After the election of the socialist party in 1982, relations between Spain and Cuba entered a channel of greater understanding, as the two nation’s traditional commercial and economic relationship found a complementary association in the greater political affinity between Felipe González and Fidel Castro. In the international context, the Cuban leaders had their own vision of the role that Spain might play on the international stage and sensed the possibilities that the young Spanish democracy could open up for the Third World. For Spain there was a need to maintain a neutral international orientation and remain detached from the military pacts with the great powers (Ramonet, 2006, pp. 448-449). The alternative for Spain would be to risk the chance of acting in the international arena in the future as an influential mediator. Thus, from the very beginning, Spain's full integration into the so-called Western bloc, including its permanent position as a member of the NATO alliance, was a point of friction between Spain and Cuba and also between Spain and the United States. Everything that fixed Spain’s position in the western camp and destroyed its neutralist possibilities separated Madrid from Havana and, on the other hand, everything that fixed Spain in the western camp and within the European framework brought it inexorably closer to the United States.

Cuba gave Spain oxygen during their transition to democracy and did not make use of all the weapons available in their political arsenal which could have been used to condition the nature of Spain’s exit from dictatorship. However, by the end of 1982, the process of internal transition in Spain seemed to have been completed and it was then that the traditional allies of Cuba and Spain took more decisive action on the part of the socialist government to condition the nature of their foreign affairs.

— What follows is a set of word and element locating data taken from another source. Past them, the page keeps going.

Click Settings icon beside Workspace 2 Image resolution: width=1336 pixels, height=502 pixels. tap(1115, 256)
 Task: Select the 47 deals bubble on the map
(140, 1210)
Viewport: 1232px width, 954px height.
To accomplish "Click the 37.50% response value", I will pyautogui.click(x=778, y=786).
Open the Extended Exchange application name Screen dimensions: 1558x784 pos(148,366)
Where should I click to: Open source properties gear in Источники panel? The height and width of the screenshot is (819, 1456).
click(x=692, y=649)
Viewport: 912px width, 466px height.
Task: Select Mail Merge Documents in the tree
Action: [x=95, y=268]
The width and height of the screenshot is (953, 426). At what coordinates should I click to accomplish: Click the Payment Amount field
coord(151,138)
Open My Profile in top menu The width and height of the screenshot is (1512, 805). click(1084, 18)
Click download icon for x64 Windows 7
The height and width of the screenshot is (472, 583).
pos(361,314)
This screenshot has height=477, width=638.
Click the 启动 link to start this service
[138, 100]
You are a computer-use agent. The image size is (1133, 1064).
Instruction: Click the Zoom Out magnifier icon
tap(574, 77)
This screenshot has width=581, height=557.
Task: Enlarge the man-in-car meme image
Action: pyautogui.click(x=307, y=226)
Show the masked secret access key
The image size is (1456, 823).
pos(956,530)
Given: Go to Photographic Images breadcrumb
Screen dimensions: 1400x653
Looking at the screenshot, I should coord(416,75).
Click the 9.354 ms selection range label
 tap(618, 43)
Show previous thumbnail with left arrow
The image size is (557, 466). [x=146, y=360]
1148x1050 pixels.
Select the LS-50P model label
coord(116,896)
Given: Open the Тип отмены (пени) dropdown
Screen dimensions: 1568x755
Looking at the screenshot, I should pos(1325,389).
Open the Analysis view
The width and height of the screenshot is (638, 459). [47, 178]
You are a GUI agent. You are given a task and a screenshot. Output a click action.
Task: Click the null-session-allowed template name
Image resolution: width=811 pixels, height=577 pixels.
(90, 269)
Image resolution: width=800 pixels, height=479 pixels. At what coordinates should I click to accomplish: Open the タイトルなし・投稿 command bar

The moment chosen was not accidental - at the beginning of 1983 the democratic regime seemed to consolidate itself after the political alternation and the absolute majority of the PSOE and it was then that the new foreign policy framework began to be drawn up and the principles that would govern the Spanish approach to international relations from then on, principles that would end up being concretized in the second legislature of socialist majority (1986-1989), were established (Pardo Sanz, 2011; Del Arenal Moyua & Sotillo Lorenzo, 1989, pp. 13-14). Thus, this first legislature, 1982-1986, could be defined as the legislature of trial and error, of learning, of ambiguities and uncertainty. Moreover, it was also a time of accelerated maturation for the socialist party, which was forced to give up some of its ideological baggage. President González himself acknowledged this when he said that those early years were lived according to a “brutal process of adaptation to reality” (Pardo Sanz, 2011, p. 84).

This adaptation to reality was not without a certain degree of voluntarism - due to the lack of any new institutional frameworks detached from those established under Franco's regime. During these early years of socialist hegemony, foreign policy was more rooted in an ideological drive and presidentialism than in realism and institutionalization (Del Arenal Moyua, 1994, pp. 98, 99), and this personalist voluntarism led to relations with Cuba reaching their period of greatest flourishing from a political point of view. This harmony reveals that, in spite of their great differences, the great accord between Madrid and Havana was an international reality. Moreover, the agreement of the two nations about the diagnoses of the causes of international issues, rather than agreement over the best solution to such problems, was characterized by several factors related to the ideological tradition of Spanish socialism as well as the role of Cuba as an international guarantor and role-model for the countries of the third world in their struggle for definitive colonial and imperial liberation.